A heartbreaking note penned by the legendary conservationist Steve Irwin before his death has been uncovered.
The poignant letter the late TV personality wrote to his parents at the age of 32 reveals a man who is just beginning to understand the true purpose of life and find joy.
"Probably one of the most unfortunate things in a 'Bloke's Life' is that it takes over 30 years to realise how essential you have been to build my character, my ethics and, most importantly, my HAPPINESS," reflected the Crocodile Hunter.
"At 32, I am finally starting to figure it out. In good times and in bad, you were there.Your strength and endurance to raise me will not go unrewarded. My love for you is my strength!
"For the rest of my life I will reflect on the unbelievably GREAT times we've shared and will continue to share. You're my best friends!"

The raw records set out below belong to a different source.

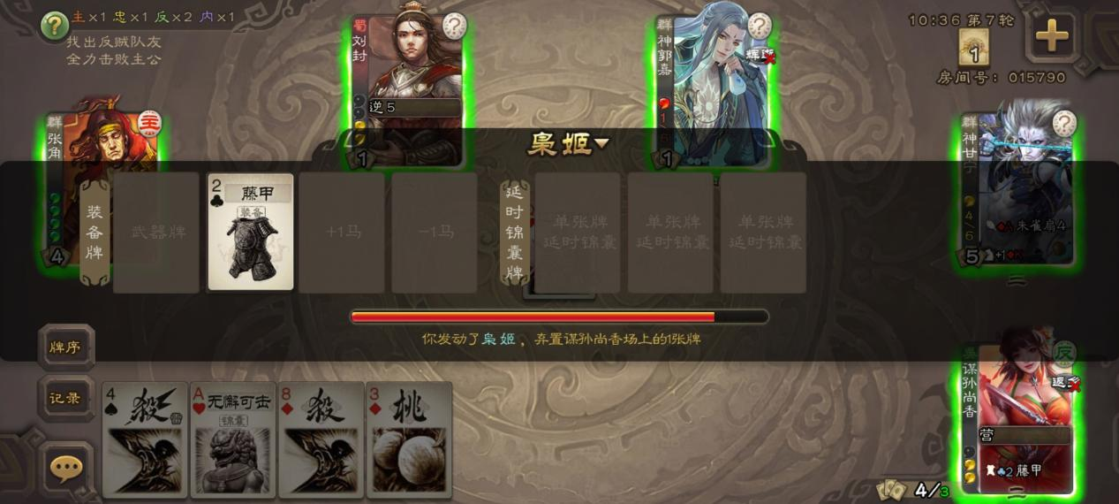This screenshot has height=504, width=1119.
Task: Expand the 枭姬 skill dropdown arrow
Action: [x=602, y=143]
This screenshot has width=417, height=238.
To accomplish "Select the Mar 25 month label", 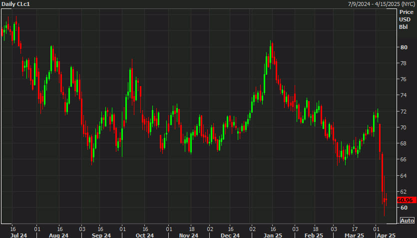I will [354, 235].
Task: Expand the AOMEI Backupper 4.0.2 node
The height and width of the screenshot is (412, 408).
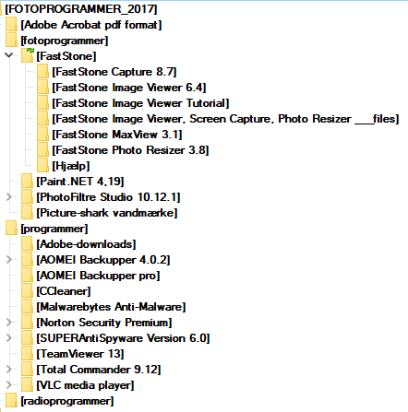Action: point(9,260)
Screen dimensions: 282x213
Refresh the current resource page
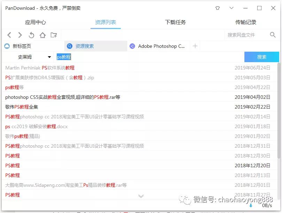pyautogui.click(x=31, y=35)
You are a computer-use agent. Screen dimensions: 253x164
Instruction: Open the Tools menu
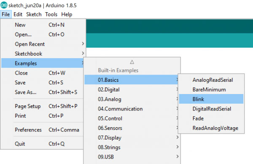coord(51,14)
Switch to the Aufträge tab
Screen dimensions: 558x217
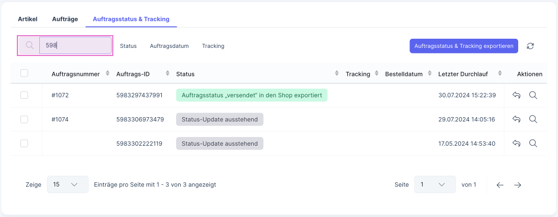65,19
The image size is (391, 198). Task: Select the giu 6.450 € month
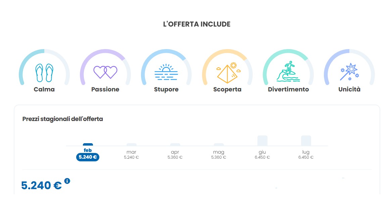[x=262, y=155]
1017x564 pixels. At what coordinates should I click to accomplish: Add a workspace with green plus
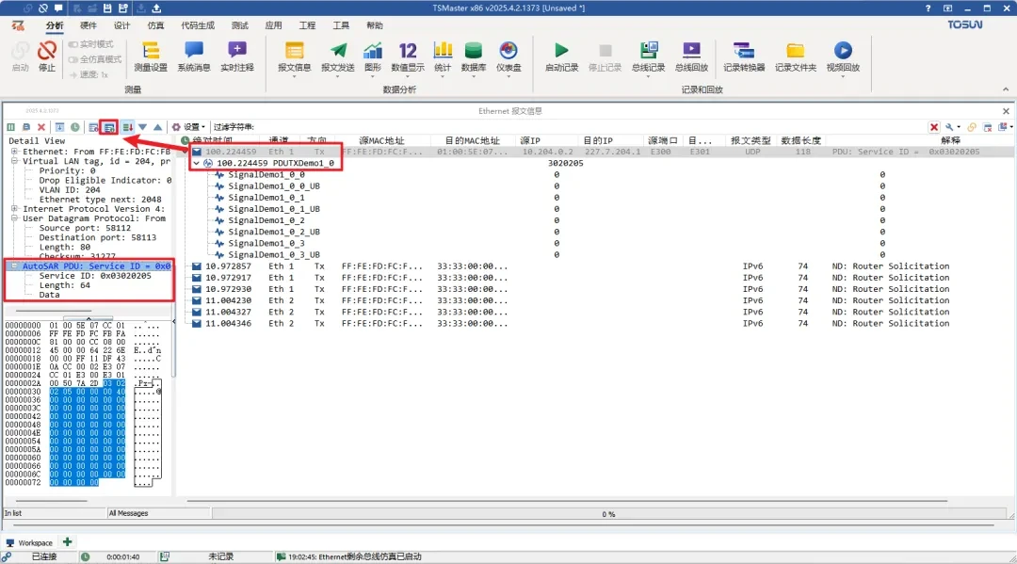67,541
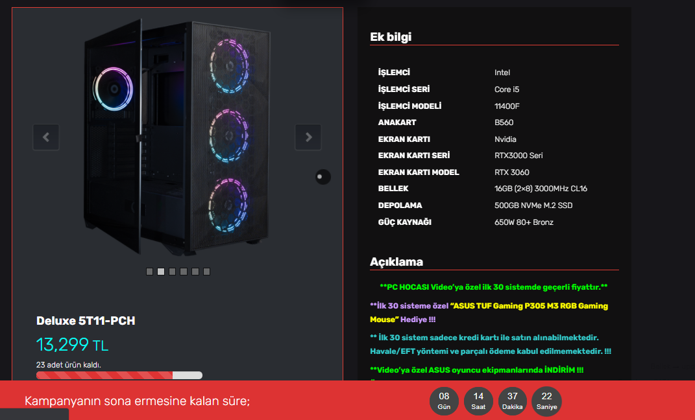Go to the previous product image
This screenshot has height=420, width=695.
coord(46,137)
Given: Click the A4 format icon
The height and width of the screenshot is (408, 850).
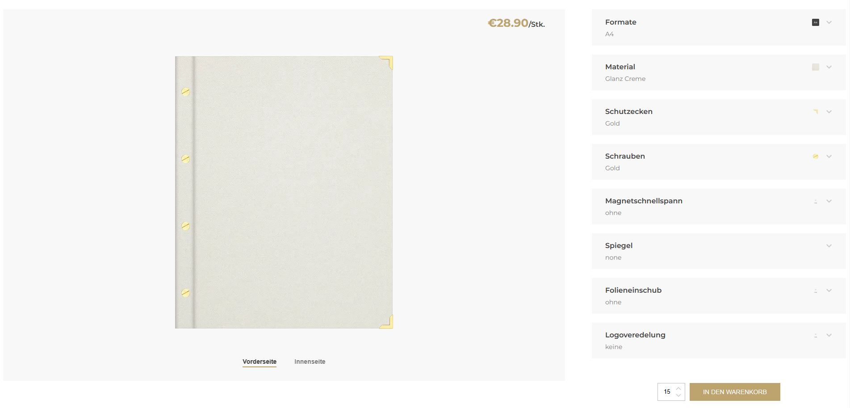Looking at the screenshot, I should (x=815, y=22).
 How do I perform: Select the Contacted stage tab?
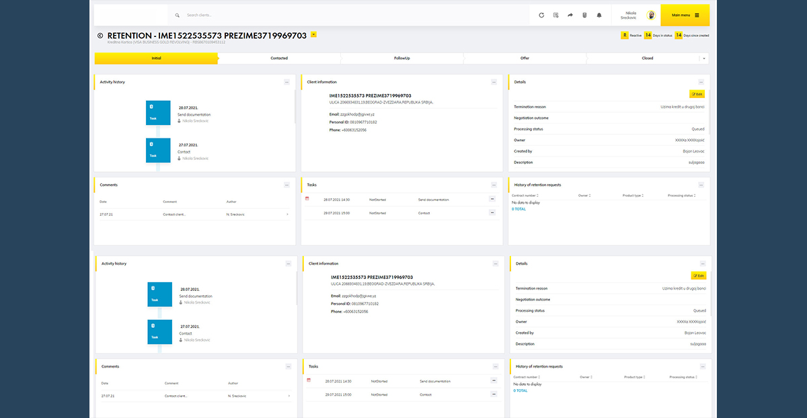(279, 58)
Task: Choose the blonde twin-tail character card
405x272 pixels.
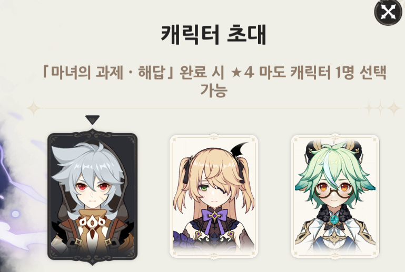Action: (214, 197)
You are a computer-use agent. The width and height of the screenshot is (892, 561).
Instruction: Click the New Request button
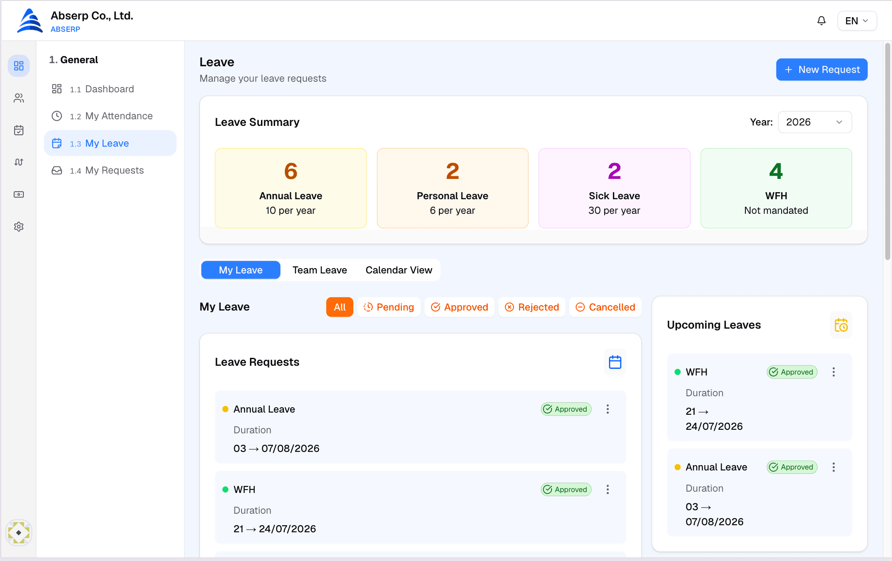822,69

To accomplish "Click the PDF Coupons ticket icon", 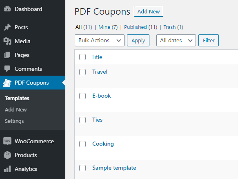I will point(7,83).
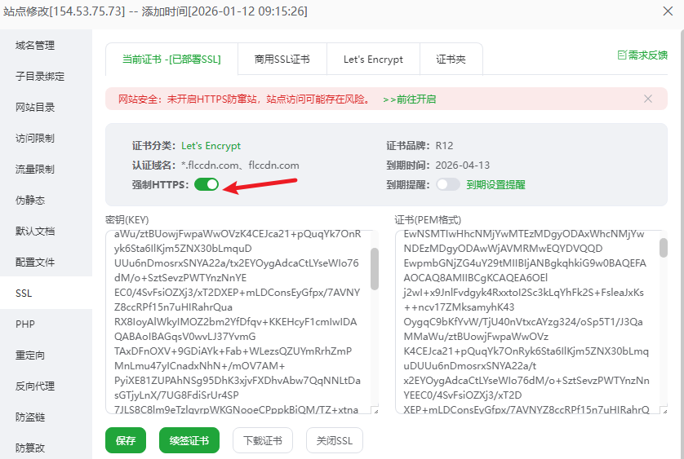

Irwin, who signs off with a thank you, was to find even more joy with the birth of his daughter Bindi four years later, followed by son Robert.
Tragically, he was killed by a stingray 10 years ago this Sunday, when his children with wife Terri were eight and two.
His letter to his parents, Lyn and Bob, has now been published at the start of his father's memoir, The Last Crocodile Hunter: A Father and Son Legacy.
Bob only discovered the unopened envelope earlier this year, when it fell unopened out of a book while he was researching his memoir. On it was a brief message from his lost son: "Please be happy to know that your strength and wisdom have been passed on."
The wildlife star had previously spoken about his love of his parents and hero-worship of his dad on television, calling Bob "the legend of the universe."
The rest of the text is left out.